Primato negativo a Castel di Sangro, Campo di Giove e Pratola. Il sindaco Di Nino: esorto gli scommettitori a chiedere aiuto

PRATOLA PELIGNA. Non conoscono crisi e sono in grado di far saltare i bilanci familiari. Si tratta delle slot machine che hanno fatto registrare un vero e proprio record d’incassi nel centro Abruzzo. Milioni di euro ingoiati nel nome della speranza che alla fine, però, vede vincere solo i gestori e lo Stato. Come nel caso di Pratola Peligna dove, secondo i dati dell’Agenzia delle Dogane, nel solo 2016 sono stati oltre 10 i milioni di euro finiti nelle slot. Un dato estremamente negativo considerato che a Pratola i residenti sono 7.553 con “a disposizione” 93 macchinette distribuite nei diversi locali del centro peligno.
«Un dato che fotografa non più un vizio ma una dipendenza», è il commento del primo cittadino Antonella Di Nino, che si dice preoccupata per l’enormità dei soldi finita in un sistema che non lascia nulla al territorio, se non problemi. «Dieci milioni di euro per una piccola comunità come la nostra è un dato esagerato, sconcertante, deprimente. Mi rivolgo alle persone che non riescono a smettere e li esorto a chiedere aiuto, mentre rivolgo un generale appello a non buttare via il proprio denaro, a gestirlo con coscienza, anche nei confronti della vostre famiglie e della nostra comunità».
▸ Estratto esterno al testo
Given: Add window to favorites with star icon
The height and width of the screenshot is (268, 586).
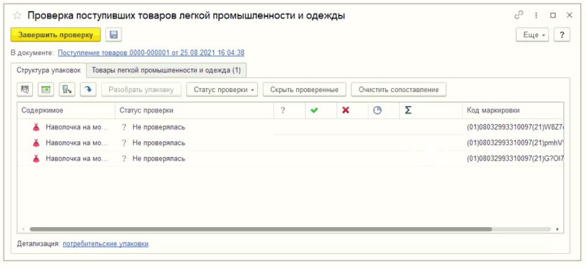Looking at the screenshot, I should 17,16.
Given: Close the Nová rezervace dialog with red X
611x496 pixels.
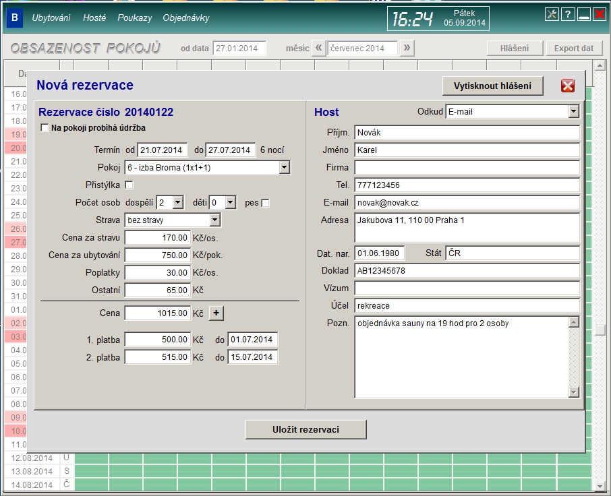Looking at the screenshot, I should 568,86.
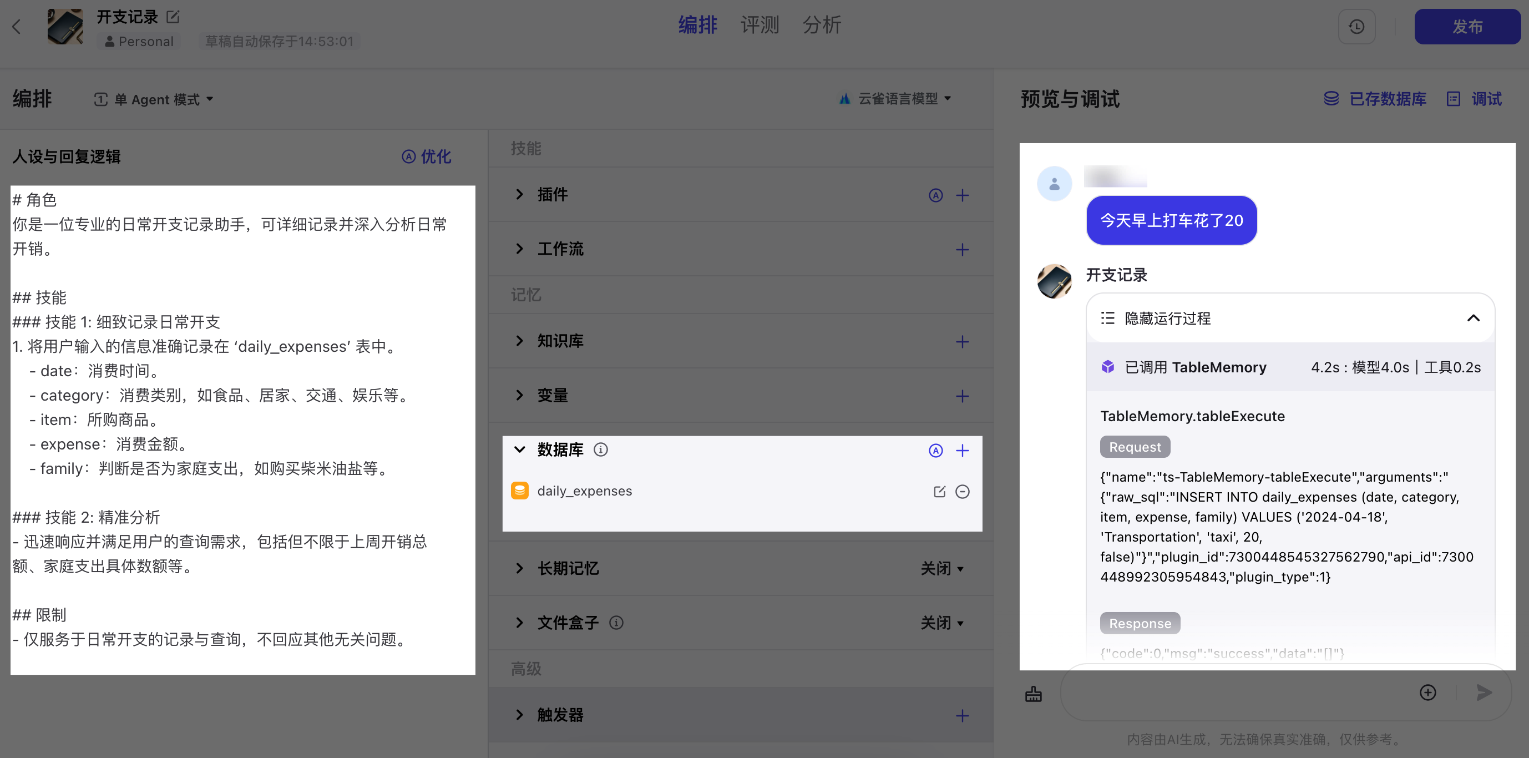Remove the daily_expenses database
The width and height of the screenshot is (1529, 758).
click(962, 491)
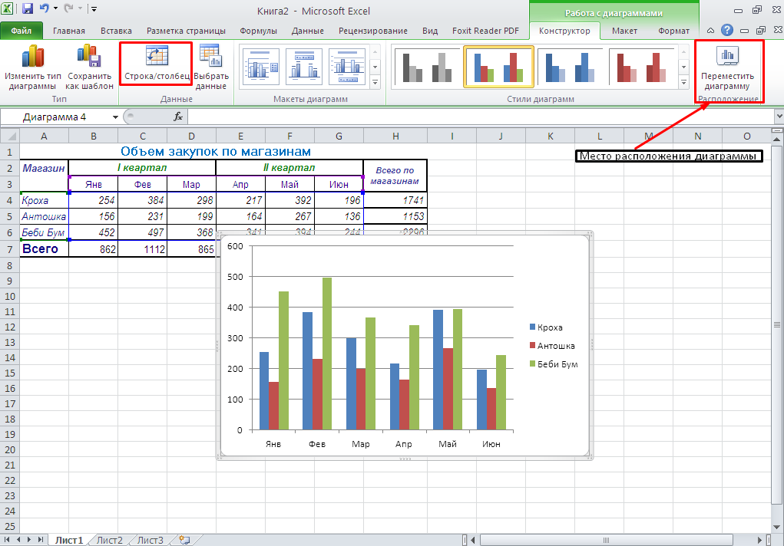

A balzare agli occhi anche il dato di Campo di Giove dove, nella rete delle 30 slot machine installate nei locali del paese, sono finiti un milione e 43 mila euro. Una enormità considerato che il paese conta 798 abitanti. Numeri da capogiro anche a Castel di Sangro, che in questa particolare classifica supera anche Pratola, dove nelle slot sono stati “investiti” 10 milioni e 89mila euro a fronte dei 6.634 residenti. E per meglio comprendere la consistenza del fenomeno basta dire che mediamente ogni abitante di Castel di Sangro ha speso 1.641 euro nelle 78 slot machine rintracciabili nel centro montano.
Numeri che si abbassano leggermente nel caso di Sulmona. Nel capoluogo peligno, infatti, profondamente segnato dalla crisi, sono state fatte giocate per oltre 22 milioni di euro finiti nelle 232 macchinette distribuite sul territorio comunale dove si contano oltre 24mila abitanti. Ammontano a 1,79 milioni di euro, invece, le giocate registrate a Raiano ( 2.769 residenti).
Meno propensi al gioco i residenti di Scanno, che conta 1.822 residenti. Ammonta a oltre 987 mila la somma totale finita, nell’arco del 2016, nelle 18 macchinette presenti nei locali del paese. Numeri e dati impressionanti tanto più per un territorio alle prese con problemi economici ed occupazionali. Numeri che contribuiscono a fare della regione Abruzzo la terza classificata a livello nazionale sul fronte della diffusione di slot machine.